### What is being asked:
Your output should be the entries below, from the first line up to and including the line with "1568x777 pixels.", reproduced exactly and with no other lines.

### Data records:
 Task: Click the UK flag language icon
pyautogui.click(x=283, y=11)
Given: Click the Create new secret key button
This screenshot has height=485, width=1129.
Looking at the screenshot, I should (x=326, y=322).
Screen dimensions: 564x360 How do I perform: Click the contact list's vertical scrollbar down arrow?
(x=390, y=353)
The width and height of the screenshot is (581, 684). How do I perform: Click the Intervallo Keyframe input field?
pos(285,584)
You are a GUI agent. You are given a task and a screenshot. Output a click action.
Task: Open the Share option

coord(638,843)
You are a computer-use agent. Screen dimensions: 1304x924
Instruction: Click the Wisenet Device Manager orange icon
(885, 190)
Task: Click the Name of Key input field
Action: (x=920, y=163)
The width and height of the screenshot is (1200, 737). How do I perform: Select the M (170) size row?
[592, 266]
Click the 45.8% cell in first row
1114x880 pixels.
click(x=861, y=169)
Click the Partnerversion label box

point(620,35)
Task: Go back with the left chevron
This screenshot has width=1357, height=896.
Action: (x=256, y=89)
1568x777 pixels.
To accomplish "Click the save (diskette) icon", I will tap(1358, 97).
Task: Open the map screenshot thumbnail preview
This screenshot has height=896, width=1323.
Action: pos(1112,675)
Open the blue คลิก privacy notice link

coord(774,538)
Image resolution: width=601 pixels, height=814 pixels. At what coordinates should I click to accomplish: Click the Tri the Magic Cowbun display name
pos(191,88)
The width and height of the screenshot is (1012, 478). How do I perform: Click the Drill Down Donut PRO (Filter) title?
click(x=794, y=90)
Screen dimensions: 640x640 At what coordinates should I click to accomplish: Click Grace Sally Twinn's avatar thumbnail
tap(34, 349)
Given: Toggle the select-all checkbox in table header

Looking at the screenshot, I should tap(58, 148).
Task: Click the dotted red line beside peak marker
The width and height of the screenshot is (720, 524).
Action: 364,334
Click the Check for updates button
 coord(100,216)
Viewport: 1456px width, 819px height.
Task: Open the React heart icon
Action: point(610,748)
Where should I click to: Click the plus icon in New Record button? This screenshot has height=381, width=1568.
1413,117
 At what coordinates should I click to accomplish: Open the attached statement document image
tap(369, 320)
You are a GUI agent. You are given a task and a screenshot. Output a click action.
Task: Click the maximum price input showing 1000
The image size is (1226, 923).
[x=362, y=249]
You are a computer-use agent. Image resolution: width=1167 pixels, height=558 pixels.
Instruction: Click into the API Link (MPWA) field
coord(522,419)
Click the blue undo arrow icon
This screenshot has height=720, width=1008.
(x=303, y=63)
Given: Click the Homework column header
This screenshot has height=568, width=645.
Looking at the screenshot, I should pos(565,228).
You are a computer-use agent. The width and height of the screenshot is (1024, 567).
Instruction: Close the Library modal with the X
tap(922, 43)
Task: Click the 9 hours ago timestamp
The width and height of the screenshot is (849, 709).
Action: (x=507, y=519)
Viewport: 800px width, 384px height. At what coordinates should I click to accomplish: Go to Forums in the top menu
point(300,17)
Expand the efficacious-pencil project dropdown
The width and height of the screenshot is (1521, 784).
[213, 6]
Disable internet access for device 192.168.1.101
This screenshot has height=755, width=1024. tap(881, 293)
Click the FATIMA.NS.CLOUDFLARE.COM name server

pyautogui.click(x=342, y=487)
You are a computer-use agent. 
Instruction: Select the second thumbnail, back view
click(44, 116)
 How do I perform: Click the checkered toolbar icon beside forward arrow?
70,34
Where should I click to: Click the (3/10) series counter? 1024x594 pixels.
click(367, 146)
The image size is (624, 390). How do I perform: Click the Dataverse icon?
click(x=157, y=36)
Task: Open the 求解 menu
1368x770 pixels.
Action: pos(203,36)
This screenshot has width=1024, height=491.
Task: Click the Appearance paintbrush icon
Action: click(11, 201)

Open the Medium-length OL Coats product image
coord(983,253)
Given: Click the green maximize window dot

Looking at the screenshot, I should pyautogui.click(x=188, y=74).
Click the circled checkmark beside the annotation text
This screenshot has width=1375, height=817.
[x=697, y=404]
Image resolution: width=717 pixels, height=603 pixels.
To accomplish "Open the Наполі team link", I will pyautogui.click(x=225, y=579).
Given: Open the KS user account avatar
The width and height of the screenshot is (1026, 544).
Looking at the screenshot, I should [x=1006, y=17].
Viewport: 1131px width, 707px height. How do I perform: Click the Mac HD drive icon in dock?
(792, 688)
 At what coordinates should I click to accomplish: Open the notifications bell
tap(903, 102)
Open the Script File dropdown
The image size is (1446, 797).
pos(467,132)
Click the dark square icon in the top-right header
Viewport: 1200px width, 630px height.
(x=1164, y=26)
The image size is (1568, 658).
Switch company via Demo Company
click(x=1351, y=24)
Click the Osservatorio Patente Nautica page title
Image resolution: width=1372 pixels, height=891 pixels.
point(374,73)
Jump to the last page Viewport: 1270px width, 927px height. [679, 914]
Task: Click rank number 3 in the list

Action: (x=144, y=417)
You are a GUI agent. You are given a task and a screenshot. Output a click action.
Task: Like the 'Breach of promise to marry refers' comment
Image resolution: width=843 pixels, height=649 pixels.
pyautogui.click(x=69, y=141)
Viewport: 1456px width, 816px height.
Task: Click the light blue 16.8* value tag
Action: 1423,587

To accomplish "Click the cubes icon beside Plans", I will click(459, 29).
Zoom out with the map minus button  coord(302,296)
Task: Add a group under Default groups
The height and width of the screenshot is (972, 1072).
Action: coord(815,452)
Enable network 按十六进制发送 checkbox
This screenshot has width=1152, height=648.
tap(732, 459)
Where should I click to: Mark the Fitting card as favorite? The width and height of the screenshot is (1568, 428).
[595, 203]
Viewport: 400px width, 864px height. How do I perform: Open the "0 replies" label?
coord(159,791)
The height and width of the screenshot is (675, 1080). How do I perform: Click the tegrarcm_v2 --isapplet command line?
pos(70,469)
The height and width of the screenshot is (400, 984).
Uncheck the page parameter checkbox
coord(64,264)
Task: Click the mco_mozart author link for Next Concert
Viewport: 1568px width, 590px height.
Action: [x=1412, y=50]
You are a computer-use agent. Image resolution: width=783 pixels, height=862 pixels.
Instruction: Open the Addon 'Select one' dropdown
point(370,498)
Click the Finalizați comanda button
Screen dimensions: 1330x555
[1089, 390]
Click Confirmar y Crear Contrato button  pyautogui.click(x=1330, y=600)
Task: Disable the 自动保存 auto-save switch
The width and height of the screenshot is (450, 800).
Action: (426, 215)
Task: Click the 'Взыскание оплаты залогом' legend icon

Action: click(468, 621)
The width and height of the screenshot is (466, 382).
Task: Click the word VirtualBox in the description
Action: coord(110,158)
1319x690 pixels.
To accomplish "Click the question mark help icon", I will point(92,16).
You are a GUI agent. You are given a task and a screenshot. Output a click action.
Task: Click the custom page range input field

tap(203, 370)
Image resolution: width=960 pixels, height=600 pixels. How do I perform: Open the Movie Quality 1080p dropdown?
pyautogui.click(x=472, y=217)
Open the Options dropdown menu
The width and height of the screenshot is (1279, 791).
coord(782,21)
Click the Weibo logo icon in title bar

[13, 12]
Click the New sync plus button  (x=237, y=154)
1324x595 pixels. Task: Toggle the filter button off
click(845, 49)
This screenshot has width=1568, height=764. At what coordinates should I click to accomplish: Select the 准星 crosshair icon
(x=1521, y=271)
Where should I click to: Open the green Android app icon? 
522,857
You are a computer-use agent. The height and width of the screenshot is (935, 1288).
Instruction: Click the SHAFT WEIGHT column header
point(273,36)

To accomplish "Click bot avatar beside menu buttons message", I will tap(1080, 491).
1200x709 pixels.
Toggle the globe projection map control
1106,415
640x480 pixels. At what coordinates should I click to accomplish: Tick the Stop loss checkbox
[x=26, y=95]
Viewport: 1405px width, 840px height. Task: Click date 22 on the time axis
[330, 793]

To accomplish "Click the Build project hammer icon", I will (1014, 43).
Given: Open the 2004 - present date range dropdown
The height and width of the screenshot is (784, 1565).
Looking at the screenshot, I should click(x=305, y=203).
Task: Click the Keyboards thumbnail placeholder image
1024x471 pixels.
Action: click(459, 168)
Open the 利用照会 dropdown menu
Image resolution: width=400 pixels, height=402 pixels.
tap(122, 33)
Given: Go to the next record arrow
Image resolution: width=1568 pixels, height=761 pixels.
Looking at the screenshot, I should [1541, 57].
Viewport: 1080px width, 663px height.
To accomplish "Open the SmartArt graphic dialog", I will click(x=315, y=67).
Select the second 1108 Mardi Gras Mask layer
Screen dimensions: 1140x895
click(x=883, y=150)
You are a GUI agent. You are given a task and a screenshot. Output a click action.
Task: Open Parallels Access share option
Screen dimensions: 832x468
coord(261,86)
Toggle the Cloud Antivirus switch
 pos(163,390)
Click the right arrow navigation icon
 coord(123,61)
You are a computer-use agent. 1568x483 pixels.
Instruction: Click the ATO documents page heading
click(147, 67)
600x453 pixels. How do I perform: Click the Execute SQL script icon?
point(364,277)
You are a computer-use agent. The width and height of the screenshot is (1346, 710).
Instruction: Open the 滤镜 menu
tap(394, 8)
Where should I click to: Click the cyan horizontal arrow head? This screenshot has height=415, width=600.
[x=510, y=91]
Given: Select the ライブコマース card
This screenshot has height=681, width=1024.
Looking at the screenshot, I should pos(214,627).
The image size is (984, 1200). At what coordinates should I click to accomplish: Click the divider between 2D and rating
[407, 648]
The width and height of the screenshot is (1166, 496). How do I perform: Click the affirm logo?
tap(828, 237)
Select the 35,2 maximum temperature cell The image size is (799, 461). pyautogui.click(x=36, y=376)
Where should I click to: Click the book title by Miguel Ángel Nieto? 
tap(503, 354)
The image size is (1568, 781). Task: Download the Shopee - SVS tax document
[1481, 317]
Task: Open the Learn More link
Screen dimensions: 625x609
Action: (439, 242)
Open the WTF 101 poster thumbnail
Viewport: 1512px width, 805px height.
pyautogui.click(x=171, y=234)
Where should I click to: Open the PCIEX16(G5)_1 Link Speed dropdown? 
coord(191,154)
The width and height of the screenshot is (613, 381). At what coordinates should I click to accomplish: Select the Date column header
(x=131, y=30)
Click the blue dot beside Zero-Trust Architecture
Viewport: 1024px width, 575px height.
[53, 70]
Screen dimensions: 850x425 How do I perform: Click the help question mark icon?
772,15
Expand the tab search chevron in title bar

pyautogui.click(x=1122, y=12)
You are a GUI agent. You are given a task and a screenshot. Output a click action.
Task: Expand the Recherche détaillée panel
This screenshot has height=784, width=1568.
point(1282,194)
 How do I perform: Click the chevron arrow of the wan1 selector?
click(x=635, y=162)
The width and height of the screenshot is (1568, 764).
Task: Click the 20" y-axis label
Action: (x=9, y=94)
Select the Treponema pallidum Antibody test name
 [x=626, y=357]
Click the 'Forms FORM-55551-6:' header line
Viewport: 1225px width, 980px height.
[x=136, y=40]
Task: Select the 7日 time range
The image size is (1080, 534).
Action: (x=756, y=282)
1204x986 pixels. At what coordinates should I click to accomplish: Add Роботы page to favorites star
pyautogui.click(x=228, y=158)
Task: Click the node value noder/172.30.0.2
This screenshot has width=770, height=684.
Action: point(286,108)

### Response:
 Task: Click the UK flag language icon
pyautogui.click(x=283, y=11)
Given: Click the Create new secret key button
This screenshot has height=485, width=1129.
Looking at the screenshot, I should (x=326, y=322).
Screen dimensions: 564x360 How do I perform: Click the contact list's vertical scrollbar down arrow?
(x=390, y=353)
The width and height of the screenshot is (581, 684). How do I perform: Click the Intervallo Keyframe input field?
pos(285,584)
You are a GUI agent. You are given a task and a screenshot. Output a click action.
Task: Open the Share option

coord(638,843)
You are a computer-use agent. Screen dimensions: 1304x924
Instruction: Click the Wisenet Device Manager orange icon
(885, 190)
Task: Click the Name of Key input field
Action: (x=920, y=163)
The width and height of the screenshot is (1200, 737). How do I perform: Select the M (170) size row?
[592, 266]
Click the 45.8% cell in first row
1114x880 pixels.
click(x=861, y=169)
Click the Partnerversion label box

point(620,35)
Task: Go back with the left chevron
This screenshot has width=1357, height=896.
Action: (x=256, y=89)
1568x777 pixels.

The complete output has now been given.